Hayloween

I’ve been playing HayDay since 2017. It’s a farming game: You can grow crops, make food items, take care of farm animals, manage stables, go fishing, serve customers in your town, take care of pets, or head into the valley to deliver goods. You can also play for prizes in derbies, but I don’t play that part of the game because I get too competitive with it and the next thing you know I’ve dumped $100 into the game to get diamonds to speed up my production.

Oops.

The thing I love most about this particular farm game is that you don’t sacrifice the animals when you get goods from them. For example, when you need bacon from your pigs, they put on shower caps and go into little individual saunas, then they slide out the bottom all skinny and you get the bacon. You feed them, and a few hours later they get fat again, so you put them back into their saunas.

The developers are Finnish, so of course there are saunas. And a fellow named Tom. If you know, you know. (But if you don’t know, whatever you do, do not Google “Tom of Finland” while you’re at work, please.)

HayDay has seasonal events, and of course Halloween is my favorite. Even if I haven’t played in months, I’ll come back for Halloween. The farm animals wear costumes, and the chickens’ pumpkin sweaters are the cutest thing ever.

HayDay game chickens wearing pumpkin sweaters.

You can also decorate your town and farm for the season. Here’s my sorry excuse for a cemetery in my town. It’s next to my gift shop, just in case you forgot to bring flowers for your loved ones and chickens who have shed their mortal coil. It’s also next to my beach café, but we won’t get into that.

HayDay game cemetery decorations.

I put up a pumpkin scarecrow at the farm, but you can see how effective it is.  It’s a pretty good bet that jack-o’-lantern is a bit fermented, judging by the expression on that one Crow’s face and how unfazed he is about the ghost coming up the stairs behind him.

HayDay Halloween Crow decorations.

Now if you’ll excuse me, I have some eggs to gather.

Thanks, Mom!

It’s Saturday night in October, which for me can mean only one thing: watching something spooky. Today is also my mother’s birthday, although she passed away in 2000. I have her to thank for my love of horror movies and TV shows. She used to let me stay up late to watch Kolchak: The Night Stalker, a series about a reporter who often ends up writing investigative pieces about homicides that involve the supernatural, none of which ever get published because his editor thinks he’s off his rocker. It was a great little series, and NBC made it available to watch online, so I’ll be indulging in that in her honor starting tonight.

TV character Carl Kolchak at a typewriter writing.
I’ll bet that typewriter is a Royal. (Image: NBC)

Ya know, I’ve always credited my choice of journalism as a career to watching too many episodes of Lou Grant as a kid, but now that I think of it, maybe Carl Kolchak had something to do with it.

Another of my mother’s favorites was was Trilogy of Terror. One night we watched it while we were on the phone, she on Long Island, me in Virginia. That’s one of my favorite memories of her, actually. We would both yell at our TVs at the same time, “Don’t open the door!”

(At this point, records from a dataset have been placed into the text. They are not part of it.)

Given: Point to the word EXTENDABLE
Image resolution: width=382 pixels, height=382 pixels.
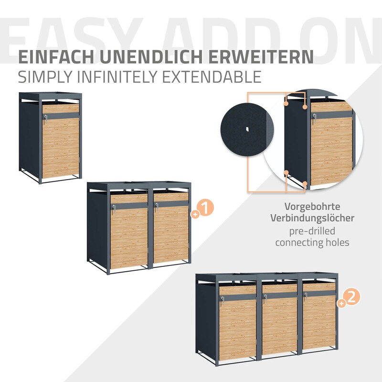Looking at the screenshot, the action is [212, 77].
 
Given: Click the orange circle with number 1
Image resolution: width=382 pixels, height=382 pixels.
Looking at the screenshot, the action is [206, 208].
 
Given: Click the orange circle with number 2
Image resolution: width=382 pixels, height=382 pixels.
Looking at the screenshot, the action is [351, 298].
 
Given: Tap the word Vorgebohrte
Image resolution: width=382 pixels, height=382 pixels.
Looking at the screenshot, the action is [312, 207].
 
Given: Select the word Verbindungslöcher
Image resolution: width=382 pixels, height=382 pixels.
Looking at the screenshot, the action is [312, 218].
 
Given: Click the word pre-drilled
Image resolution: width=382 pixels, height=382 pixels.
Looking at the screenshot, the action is [312, 231].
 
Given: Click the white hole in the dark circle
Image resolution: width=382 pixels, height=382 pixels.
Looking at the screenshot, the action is [247, 128].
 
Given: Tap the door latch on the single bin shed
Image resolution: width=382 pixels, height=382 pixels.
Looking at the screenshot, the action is [45, 118].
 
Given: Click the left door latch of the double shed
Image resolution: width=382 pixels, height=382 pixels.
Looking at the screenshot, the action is [114, 209].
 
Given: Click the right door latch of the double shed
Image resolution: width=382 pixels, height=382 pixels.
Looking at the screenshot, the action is [157, 207].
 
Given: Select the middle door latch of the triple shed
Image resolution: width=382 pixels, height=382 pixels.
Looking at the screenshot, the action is [265, 297].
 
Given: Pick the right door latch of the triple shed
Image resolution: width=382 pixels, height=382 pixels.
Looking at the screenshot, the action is [305, 296].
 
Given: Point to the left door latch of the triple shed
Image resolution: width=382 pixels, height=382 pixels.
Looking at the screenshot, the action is [223, 300].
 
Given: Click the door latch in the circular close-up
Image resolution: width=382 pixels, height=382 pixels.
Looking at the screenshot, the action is [315, 118].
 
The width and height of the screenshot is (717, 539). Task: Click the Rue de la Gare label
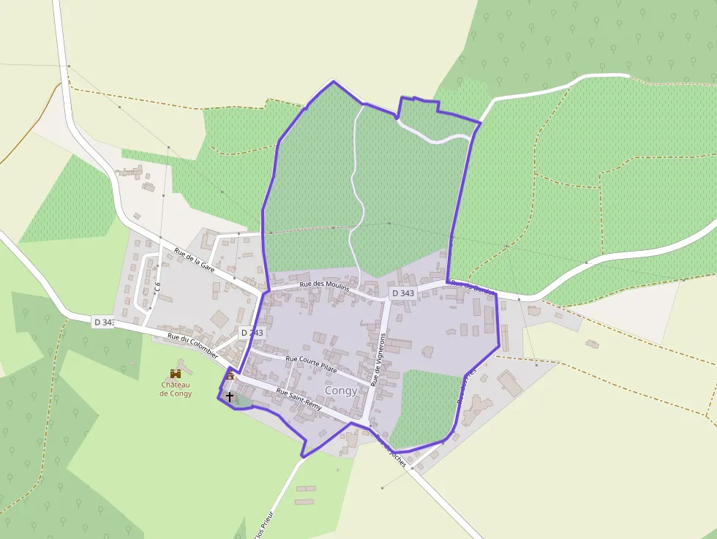pos(195,260)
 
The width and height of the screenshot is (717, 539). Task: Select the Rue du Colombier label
pos(193,345)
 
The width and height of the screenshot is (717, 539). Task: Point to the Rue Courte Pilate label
pos(311,364)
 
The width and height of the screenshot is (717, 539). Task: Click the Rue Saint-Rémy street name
pos(299,399)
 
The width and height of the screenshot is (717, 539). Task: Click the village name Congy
pos(341,391)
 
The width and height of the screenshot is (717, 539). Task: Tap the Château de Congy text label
pos(176,389)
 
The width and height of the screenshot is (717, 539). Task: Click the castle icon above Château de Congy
pos(176,374)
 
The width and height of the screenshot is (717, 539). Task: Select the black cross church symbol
pos(230,396)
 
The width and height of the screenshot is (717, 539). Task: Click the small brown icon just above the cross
pos(230,376)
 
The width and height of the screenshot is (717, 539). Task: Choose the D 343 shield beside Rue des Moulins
pos(403,293)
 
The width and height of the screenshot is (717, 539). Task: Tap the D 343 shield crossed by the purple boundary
pos(252,333)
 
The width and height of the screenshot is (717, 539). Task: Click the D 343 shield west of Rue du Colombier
pos(104,322)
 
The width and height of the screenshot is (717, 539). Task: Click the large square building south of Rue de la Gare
pos(220,320)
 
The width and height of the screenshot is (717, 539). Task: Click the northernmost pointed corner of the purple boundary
pos(334,81)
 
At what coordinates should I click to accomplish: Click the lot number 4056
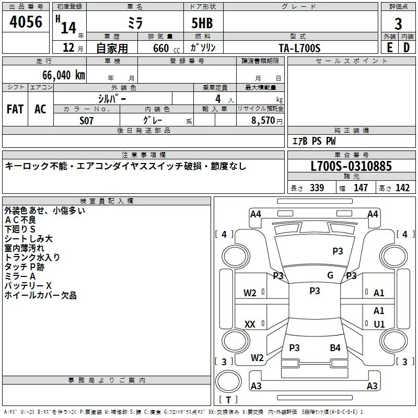point(26,21)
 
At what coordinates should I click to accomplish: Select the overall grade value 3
point(398,24)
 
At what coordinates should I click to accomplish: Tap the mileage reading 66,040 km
point(64,75)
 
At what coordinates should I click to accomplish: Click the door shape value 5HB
point(202,23)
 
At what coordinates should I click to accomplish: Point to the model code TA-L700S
point(299,48)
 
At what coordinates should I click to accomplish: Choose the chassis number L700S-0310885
point(351,166)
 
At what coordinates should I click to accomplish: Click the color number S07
point(86,121)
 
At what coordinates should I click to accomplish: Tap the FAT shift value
point(15,109)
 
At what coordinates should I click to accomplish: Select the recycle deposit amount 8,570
point(263,120)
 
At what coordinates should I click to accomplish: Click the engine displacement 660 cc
point(166,48)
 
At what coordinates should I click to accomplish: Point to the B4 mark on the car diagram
point(335,347)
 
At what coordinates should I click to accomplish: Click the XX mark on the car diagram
point(250,324)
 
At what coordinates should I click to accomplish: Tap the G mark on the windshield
point(330,275)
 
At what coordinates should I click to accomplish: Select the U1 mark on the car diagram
point(379,324)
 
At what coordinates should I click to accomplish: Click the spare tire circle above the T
point(228,381)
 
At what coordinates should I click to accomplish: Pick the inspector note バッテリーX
point(28,286)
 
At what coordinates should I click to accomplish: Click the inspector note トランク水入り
point(32,257)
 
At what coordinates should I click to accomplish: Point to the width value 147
point(361,188)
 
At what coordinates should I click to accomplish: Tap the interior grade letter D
point(407,48)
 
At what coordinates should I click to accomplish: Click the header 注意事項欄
point(144,155)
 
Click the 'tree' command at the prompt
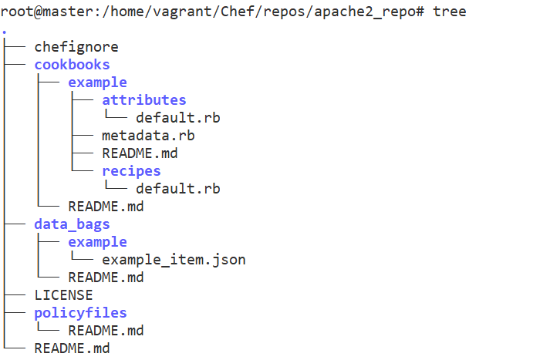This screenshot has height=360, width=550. tap(450, 12)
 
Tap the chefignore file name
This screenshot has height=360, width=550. tap(76, 47)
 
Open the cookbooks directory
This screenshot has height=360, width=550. tap(72, 65)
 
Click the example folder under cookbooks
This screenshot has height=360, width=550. tap(97, 82)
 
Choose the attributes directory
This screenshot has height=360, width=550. tap(143, 100)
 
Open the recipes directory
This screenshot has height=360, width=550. tap(131, 171)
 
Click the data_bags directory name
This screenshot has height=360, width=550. tap(72, 224)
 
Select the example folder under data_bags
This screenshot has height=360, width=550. tap(97, 242)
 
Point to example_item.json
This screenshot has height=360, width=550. tap(174, 260)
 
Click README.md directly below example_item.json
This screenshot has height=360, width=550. tap(106, 278)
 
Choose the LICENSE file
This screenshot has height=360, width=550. tap(63, 295)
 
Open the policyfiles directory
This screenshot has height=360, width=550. tap(80, 313)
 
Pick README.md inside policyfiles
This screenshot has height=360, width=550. tap(106, 331)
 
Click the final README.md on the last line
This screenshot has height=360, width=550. tap(72, 348)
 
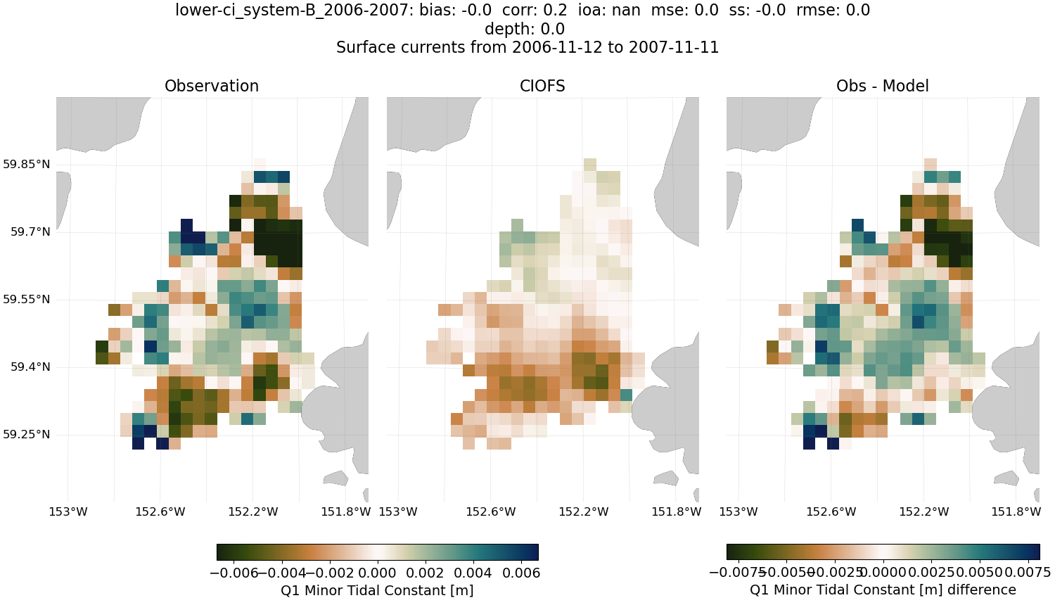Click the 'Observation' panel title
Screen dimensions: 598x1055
click(212, 86)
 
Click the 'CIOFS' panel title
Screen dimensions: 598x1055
click(542, 86)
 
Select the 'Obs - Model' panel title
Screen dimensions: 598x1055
click(882, 86)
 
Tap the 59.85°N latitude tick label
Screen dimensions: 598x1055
click(27, 165)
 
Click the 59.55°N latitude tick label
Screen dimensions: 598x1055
click(27, 300)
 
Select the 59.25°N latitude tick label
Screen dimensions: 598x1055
click(27, 435)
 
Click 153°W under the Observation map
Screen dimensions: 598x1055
click(68, 511)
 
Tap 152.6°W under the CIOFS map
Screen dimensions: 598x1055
click(491, 511)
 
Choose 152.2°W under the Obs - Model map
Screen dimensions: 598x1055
click(923, 511)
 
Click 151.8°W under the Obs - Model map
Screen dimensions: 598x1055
click(1016, 511)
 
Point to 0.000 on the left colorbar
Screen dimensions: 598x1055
click(378, 573)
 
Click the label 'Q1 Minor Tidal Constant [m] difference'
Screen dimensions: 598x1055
click(883, 590)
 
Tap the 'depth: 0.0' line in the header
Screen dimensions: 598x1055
click(524, 29)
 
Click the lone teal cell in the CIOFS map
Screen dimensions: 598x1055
click(626, 395)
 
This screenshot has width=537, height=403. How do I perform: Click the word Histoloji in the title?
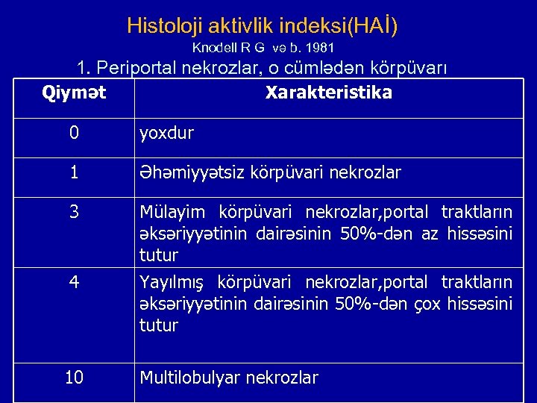tap(159, 26)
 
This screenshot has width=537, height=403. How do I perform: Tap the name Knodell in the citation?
tap(216, 48)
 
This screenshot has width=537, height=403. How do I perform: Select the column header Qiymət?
tap(74, 93)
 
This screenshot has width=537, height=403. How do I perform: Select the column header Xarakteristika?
tap(329, 93)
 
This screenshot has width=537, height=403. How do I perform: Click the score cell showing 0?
tap(74, 134)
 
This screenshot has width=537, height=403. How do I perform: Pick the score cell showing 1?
tap(74, 173)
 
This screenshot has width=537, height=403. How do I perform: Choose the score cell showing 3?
tap(74, 213)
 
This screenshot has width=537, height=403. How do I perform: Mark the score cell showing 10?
tap(74, 378)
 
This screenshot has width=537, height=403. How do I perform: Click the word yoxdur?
tap(167, 134)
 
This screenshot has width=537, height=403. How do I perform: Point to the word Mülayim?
tap(170, 213)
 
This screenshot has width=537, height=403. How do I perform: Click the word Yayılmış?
tap(172, 283)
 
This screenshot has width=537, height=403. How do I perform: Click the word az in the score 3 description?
tap(430, 234)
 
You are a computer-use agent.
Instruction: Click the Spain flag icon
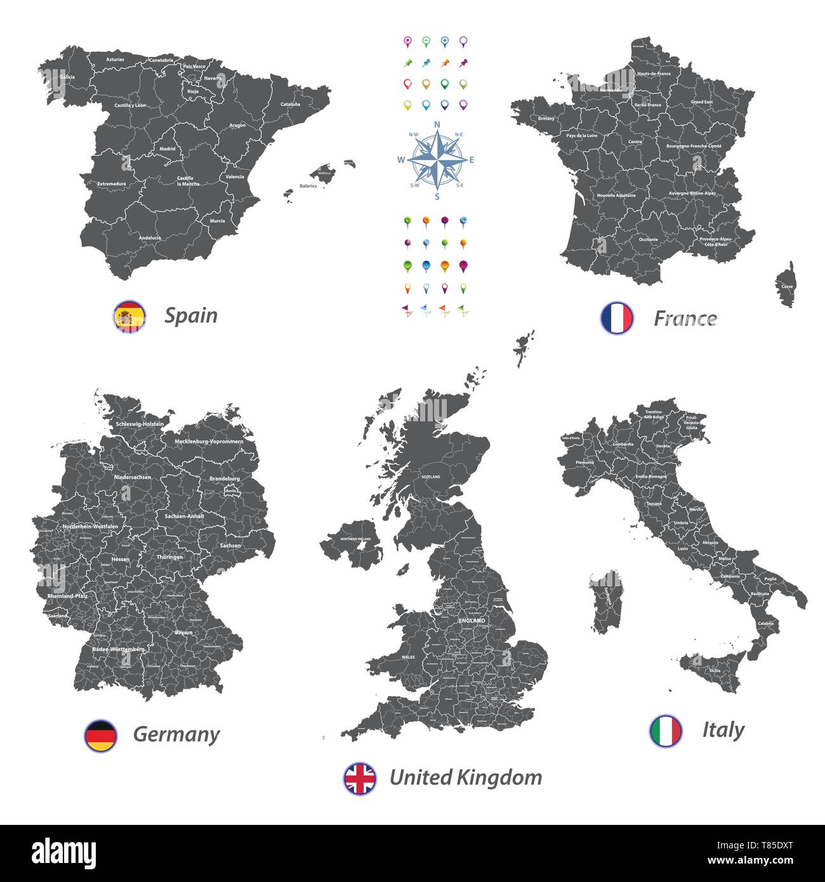click(x=129, y=317)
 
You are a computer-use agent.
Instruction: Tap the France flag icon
click(x=617, y=318)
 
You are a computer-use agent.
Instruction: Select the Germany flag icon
click(x=100, y=735)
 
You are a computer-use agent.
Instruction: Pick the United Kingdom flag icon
click(x=360, y=779)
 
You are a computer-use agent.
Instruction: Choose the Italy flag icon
click(x=666, y=730)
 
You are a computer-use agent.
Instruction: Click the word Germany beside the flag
click(x=176, y=735)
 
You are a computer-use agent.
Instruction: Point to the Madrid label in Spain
click(x=168, y=149)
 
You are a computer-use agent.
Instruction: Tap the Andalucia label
click(x=150, y=238)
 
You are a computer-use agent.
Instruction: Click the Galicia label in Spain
click(x=67, y=77)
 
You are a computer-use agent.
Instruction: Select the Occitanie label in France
click(x=648, y=239)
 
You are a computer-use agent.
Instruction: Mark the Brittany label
click(x=546, y=119)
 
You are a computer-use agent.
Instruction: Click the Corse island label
click(x=787, y=287)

An evil doll carrying a knife in its mouth.
Peace was never an option. (Image: ABC)

I wonder what my mother would think of today’s horror. It’s so much more graphic than it was when I was growing up, and the most popular shows, like American Horror Story (AHS), have an element of dark psychological suspense that can be triggering or traumatizing for some folks. She probably would have loved AHS, actually, although maybe not the seasons with Jessica Lange. My mother couldn’t stand her. She thought Lange “always had the same face, putting a puss on.” But my mother definitely would have loved the seasons with Kathy Bates, who became one of her heroes because of Fried Green Tomatoes.

My mother loved mysteries, as well, and would have loved shows that blended mystery with genres like southern gothic, like the first season of True Detectives—which I find to be some of the most terrifying TV ever made simply because it’s entirely possible that somewhere in the rural South, some dude is right this second walking around wearing tighty-whities and a gasmask and wielding a machete.

I don’t know how my mother would have felt about some of the darker movies, though. She might have liked the Conjuring series,but maybe the Sinister series would have been a little too dark. On the other hand, she probably would have found anything by Ari Aster as ridiculous as I do. Indeed, Florence Pugh very nearly became my Jessica Lange as the first time I saw her was her performance in Midsommar, where she ugly-cried through the whole thing. If I hadn’t decided to ignore my initial reaction to seeing her name as the lead in Don’t Worry Darling and consequently enjoyed the movie, I might still be avoiding her. However, only my deep and abiding adoration of Joaquin Phoenix will compel me to watch Aster’s latest effort, Beau is Afraid, and I’m hoping that Phoenix’s talent will override Aster’s penchant for downright stupid climaxes and flat endings.

What have you been watching this month? And are you a year-rounder like me?